# Task brief
Every line in the records below with the string "node" needs to be copied out.

# Extracted information

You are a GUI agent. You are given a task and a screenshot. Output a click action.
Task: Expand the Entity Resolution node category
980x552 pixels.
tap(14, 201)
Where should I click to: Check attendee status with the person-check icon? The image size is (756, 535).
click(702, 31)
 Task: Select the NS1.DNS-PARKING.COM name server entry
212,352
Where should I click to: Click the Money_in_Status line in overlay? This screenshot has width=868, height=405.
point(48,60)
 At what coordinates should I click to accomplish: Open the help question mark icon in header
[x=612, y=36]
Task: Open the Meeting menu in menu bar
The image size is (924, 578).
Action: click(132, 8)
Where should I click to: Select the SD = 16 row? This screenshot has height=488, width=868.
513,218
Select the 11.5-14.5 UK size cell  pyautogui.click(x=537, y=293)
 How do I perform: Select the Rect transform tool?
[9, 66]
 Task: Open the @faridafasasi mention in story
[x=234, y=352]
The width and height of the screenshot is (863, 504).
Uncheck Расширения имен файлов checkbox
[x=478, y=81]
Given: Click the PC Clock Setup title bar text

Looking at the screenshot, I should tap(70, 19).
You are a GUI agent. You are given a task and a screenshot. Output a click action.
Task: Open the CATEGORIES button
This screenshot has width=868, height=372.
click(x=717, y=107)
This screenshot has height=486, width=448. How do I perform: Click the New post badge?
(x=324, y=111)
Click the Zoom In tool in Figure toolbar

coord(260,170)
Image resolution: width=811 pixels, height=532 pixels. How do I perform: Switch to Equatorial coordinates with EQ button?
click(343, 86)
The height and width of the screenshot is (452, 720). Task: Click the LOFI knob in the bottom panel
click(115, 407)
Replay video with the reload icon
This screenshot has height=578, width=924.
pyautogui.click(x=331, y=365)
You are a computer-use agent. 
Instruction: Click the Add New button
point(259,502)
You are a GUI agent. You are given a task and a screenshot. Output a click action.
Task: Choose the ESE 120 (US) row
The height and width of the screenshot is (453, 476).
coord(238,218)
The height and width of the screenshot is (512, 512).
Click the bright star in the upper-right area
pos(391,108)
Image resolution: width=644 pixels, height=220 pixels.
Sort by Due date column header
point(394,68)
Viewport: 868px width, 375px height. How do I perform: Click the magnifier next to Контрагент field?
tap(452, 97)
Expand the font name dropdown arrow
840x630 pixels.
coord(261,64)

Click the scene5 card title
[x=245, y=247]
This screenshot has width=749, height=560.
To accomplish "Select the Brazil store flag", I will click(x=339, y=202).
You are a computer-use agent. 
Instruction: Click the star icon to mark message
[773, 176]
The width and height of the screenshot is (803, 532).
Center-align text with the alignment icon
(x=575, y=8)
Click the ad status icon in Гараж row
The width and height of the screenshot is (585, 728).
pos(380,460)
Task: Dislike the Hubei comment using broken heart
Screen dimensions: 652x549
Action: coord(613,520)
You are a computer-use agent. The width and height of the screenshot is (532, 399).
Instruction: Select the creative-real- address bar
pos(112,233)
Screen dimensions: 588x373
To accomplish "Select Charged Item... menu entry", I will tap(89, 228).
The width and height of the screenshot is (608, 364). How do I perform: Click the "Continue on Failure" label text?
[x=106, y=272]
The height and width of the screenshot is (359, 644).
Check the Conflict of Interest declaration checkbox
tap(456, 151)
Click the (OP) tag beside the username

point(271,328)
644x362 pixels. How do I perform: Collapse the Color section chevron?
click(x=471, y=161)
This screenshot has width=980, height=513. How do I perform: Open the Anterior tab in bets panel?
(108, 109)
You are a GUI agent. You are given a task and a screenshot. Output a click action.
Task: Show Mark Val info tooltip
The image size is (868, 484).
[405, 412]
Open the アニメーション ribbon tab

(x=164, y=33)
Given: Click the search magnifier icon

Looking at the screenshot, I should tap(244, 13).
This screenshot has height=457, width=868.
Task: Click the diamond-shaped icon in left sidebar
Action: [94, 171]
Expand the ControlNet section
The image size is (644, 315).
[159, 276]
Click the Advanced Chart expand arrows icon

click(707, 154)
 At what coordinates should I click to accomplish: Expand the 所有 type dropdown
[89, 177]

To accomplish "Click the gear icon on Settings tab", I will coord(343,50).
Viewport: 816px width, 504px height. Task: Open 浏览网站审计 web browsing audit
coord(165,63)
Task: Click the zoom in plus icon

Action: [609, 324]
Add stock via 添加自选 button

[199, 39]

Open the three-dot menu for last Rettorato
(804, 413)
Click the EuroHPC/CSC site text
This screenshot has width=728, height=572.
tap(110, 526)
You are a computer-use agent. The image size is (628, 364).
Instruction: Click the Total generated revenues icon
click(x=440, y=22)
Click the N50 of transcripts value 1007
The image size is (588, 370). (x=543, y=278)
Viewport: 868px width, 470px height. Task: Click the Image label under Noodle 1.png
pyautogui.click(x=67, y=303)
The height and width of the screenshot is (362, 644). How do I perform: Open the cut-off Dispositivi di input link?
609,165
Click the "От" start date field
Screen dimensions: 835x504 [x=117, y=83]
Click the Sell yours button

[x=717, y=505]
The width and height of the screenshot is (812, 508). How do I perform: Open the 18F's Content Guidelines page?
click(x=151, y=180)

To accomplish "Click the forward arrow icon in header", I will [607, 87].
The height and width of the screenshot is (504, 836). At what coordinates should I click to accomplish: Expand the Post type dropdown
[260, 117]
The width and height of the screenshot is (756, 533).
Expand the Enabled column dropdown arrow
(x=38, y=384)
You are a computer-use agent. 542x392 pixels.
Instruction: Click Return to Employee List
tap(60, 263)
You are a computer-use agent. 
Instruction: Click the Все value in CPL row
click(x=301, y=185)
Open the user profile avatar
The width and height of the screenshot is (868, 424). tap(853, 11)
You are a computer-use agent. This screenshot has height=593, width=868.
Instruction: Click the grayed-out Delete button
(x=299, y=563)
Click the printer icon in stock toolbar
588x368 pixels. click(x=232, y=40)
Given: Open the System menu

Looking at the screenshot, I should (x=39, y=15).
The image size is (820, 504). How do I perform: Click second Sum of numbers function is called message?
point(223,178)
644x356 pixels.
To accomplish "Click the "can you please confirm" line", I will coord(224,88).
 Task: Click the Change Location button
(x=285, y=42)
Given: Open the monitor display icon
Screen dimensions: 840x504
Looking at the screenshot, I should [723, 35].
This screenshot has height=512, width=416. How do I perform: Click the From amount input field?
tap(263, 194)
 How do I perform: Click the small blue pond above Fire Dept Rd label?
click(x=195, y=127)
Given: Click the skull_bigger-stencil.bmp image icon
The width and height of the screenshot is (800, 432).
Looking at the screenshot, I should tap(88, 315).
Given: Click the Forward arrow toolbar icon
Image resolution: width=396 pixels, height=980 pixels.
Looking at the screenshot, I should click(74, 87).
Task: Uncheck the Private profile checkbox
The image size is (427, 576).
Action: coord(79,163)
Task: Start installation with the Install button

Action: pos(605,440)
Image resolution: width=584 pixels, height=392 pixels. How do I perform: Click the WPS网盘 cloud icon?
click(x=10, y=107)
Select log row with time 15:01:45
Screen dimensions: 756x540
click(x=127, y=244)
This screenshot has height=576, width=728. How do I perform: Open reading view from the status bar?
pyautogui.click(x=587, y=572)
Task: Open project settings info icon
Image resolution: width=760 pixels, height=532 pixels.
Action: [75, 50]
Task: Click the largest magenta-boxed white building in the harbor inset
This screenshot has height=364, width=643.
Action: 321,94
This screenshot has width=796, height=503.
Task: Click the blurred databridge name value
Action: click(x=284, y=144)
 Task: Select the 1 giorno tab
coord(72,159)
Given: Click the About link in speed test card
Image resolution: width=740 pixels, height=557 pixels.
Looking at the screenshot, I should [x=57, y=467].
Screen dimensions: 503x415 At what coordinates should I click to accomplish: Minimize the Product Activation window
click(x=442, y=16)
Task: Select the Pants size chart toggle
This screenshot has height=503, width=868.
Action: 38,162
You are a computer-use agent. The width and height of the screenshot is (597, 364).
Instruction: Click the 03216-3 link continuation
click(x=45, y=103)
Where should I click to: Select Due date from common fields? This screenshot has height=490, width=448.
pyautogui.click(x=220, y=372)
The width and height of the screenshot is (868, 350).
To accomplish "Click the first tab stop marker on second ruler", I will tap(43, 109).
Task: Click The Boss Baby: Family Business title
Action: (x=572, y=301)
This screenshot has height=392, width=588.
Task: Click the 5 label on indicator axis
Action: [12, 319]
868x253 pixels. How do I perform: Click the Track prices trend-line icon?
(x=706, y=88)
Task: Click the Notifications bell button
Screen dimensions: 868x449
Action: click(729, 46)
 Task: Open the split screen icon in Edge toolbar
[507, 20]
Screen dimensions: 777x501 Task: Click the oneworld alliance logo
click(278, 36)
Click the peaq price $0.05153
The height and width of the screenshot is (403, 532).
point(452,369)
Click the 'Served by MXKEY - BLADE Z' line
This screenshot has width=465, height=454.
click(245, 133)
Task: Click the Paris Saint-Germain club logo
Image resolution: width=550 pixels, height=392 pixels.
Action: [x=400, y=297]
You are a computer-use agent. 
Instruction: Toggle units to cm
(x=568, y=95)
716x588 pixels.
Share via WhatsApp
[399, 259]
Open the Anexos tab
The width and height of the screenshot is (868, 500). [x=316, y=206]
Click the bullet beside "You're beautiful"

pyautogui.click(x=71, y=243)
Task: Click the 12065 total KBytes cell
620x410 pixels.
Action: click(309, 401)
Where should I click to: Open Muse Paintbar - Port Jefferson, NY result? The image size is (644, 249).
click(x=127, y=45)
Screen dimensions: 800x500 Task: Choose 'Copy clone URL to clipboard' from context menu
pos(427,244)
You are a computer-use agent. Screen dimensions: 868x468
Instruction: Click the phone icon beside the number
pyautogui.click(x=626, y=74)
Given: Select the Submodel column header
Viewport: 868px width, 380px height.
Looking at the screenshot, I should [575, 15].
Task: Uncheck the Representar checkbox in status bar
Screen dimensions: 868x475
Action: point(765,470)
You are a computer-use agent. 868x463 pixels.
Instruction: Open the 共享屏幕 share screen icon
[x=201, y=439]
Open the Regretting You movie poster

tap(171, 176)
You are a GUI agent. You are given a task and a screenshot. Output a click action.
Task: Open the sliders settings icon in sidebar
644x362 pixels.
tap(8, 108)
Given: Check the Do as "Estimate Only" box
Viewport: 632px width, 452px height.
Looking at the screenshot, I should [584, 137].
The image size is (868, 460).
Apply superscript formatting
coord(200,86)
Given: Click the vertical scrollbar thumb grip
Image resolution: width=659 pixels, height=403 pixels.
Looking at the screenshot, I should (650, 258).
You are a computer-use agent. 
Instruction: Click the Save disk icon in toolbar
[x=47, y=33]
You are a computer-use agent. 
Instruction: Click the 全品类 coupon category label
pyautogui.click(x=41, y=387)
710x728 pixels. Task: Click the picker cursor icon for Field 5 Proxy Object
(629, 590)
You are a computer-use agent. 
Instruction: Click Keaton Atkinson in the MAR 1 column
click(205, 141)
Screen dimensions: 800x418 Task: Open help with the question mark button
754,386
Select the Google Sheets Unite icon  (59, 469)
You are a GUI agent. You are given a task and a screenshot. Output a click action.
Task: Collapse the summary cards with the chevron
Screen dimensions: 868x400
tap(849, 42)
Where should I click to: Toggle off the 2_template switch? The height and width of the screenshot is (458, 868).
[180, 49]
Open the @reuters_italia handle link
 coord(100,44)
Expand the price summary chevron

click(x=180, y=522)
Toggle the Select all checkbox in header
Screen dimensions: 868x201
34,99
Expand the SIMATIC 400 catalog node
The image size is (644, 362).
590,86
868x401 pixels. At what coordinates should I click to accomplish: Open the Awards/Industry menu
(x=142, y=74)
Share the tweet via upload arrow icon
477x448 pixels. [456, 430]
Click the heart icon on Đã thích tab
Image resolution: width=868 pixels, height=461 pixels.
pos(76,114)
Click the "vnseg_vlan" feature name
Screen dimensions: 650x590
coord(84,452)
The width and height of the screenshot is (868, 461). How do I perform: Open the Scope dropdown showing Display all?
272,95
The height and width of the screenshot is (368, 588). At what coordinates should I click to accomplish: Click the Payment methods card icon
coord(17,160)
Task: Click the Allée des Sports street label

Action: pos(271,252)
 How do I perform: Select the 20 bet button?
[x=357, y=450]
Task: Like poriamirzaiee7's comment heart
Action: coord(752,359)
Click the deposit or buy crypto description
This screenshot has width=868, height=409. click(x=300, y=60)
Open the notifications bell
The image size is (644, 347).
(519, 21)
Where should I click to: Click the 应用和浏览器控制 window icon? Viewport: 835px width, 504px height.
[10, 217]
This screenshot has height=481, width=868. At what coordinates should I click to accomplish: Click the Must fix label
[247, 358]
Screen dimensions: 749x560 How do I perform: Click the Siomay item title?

# Response box
Task: Expand the Entity Resolution node category
Expand the SIMATIC 400 catalog node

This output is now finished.